**Problem statement:** Each of the lines below must be retyped character for character.

[Start of Attachment]

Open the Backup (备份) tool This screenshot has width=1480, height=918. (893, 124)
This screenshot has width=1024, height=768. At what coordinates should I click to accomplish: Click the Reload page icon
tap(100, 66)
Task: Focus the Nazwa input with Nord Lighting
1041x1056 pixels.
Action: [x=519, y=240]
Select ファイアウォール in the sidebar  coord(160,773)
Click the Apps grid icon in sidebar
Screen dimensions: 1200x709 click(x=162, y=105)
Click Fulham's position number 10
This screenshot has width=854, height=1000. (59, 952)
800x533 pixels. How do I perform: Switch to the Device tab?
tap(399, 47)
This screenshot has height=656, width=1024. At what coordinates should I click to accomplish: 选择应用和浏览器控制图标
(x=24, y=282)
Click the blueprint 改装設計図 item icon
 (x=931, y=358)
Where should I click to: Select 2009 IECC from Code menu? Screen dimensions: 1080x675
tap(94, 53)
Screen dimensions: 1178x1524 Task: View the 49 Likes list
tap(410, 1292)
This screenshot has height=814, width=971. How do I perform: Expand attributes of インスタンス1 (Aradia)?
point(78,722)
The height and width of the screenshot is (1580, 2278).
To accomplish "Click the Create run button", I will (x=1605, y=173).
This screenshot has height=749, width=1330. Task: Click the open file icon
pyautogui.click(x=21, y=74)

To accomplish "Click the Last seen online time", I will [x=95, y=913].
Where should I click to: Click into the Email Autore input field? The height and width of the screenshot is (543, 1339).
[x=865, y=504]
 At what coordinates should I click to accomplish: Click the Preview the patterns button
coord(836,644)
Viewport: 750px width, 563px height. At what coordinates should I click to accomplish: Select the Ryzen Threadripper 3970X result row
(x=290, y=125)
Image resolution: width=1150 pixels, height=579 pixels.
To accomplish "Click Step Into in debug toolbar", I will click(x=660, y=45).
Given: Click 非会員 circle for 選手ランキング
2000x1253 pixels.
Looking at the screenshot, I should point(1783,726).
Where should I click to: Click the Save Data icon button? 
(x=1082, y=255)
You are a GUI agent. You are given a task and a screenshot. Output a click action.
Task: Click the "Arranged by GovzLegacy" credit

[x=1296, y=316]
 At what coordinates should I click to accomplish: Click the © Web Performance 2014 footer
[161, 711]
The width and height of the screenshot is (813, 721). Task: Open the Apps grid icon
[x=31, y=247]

[End of Attachment]

**Task output:**
Open the Backup (备份) tool This screenshot has width=1480, height=918. (893, 124)
This screenshot has width=1024, height=768. At what coordinates should I click to accomplish: Click the Reload page icon
tap(100, 66)
Task: Focus the Nazwa input with Nord Lighting
1041x1056 pixels.
Action: [x=519, y=240]
Select ファイアウォール in the sidebar  coord(160,773)
Click the Apps grid icon in sidebar
Screen dimensions: 1200x709 click(x=162, y=105)
Click Fulham's position number 10
This screenshot has width=854, height=1000. (59, 952)
800x533 pixels. How do I perform: Switch to the Device tab?
tap(399, 47)
This screenshot has height=656, width=1024. At what coordinates should I click to accomplish: 选择应用和浏览器控制图标
(x=24, y=282)
Click the blueprint 改装設計図 item icon
 (x=931, y=358)
Where should I click to: Select 2009 IECC from Code menu? Screen dimensions: 1080x675
tap(94, 53)
Screen dimensions: 1178x1524 Task: View the 49 Likes list
tap(410, 1292)
This screenshot has height=814, width=971. How do I perform: Expand attributes of インスタンス1 (Aradia)?
point(78,722)
The height and width of the screenshot is (1580, 2278).
To accomplish "Click the Create run button", I will (x=1605, y=173).
This screenshot has height=749, width=1330. Task: Click the open file icon
pyautogui.click(x=21, y=74)

To accomplish "Click the Last seen online time", I will [x=95, y=913].
Where should I click to: Click into the Email Autore input field? The height and width of the screenshot is (543, 1339).
[x=865, y=504]
 At what coordinates should I click to accomplish: Click the Preview the patterns button
coord(836,644)
Viewport: 750px width, 563px height. At what coordinates should I click to accomplish: Select the Ryzen Threadripper 3970X result row
(x=290, y=125)
Image resolution: width=1150 pixels, height=579 pixels.
To accomplish "Click Step Into in debug toolbar", I will click(x=660, y=45).
Given: Click 非会員 circle for 選手ランキング
2000x1253 pixels.
Looking at the screenshot, I should point(1783,726).
Where should I click to: Click the Save Data icon button? 
(x=1082, y=255)
You are a GUI agent. You are given a task and a screenshot. Output a click action.
Task: Click the "Arranged by GovzLegacy" credit

[x=1296, y=316]
 At what coordinates should I click to accomplish: Click the © Web Performance 2014 footer
[161, 711]
The width and height of the screenshot is (813, 721). Task: Open the Apps grid icon
[x=31, y=247]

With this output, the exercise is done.